Don't forget the healing story
Updated: Oct 24, 2022
Therapy can be seen as a weaving in and out of four stories that need holding open and apart from each other. These four stories are:
the present story (what is happening that helps or troubles me in my life now)
the past story (the patterns of relating from early life shaping present responses)
the formulation story (how to bring past and present together in a helpful picture)
the healing story (establishing a healing relationship together, knowingly, that can be internalised and maintained beyond the therapy)
These four stories can easily be merged or hijack one by the other reducing their diversity of focus to one. As indicated in the diagram, the separation between past and present stories is on the vertical axis. Care should be taken not to make simple links between past and present or let the patterns from the past stories become the given formulation for trouble in the present. There is a zone of open and therapeutic dialogue in the middle where the stories of the past and the present meet and are reconsolidated by being repeatedly retold.

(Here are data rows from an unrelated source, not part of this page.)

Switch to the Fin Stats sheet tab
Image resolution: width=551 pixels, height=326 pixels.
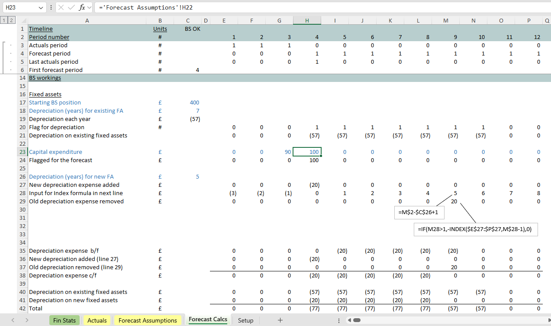64,320
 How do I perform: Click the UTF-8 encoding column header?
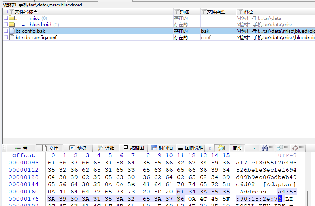pyautogui.click(x=287, y=155)
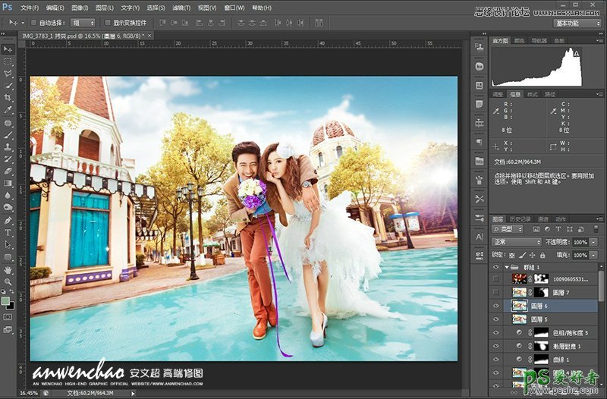
Task: Show the hidden 图层 7 layer
Action: [496, 292]
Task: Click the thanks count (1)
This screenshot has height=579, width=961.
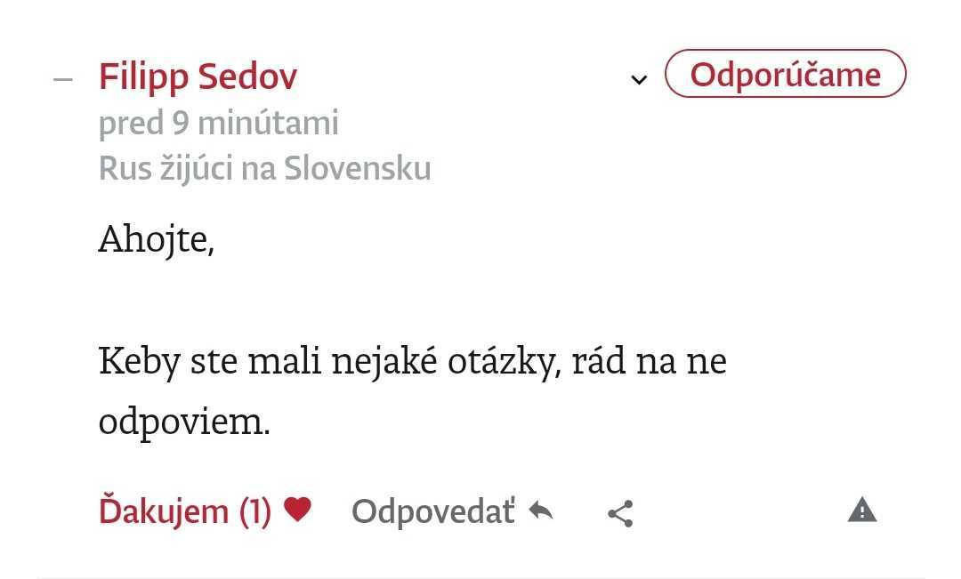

Careful mapping and tracking of the stories now and then behind current difficulties can produce a good, shared reformulation. But reformulation and shared understanding is not enough. The horizontal axis in the diagram above points to a big question about the processes of change in therapy. There needs to be compassion, curiosity and courage for a fourth story which is interpersonal and uncharted. Let's call it the healing story. It is full of surprise turns and immediacy of meeting at a personal level. The formulation shapes but does not make the treatment. It is the focus of the beginning of therapy. But the reformulation is also setting out the lines of a healing story of how the process of discovery, recovery and change might take place. The healing story has an important component in and of itself. It may take on its own life and direction. Though anchored by the reformulation, it is a continuous process of reformulating and restorying.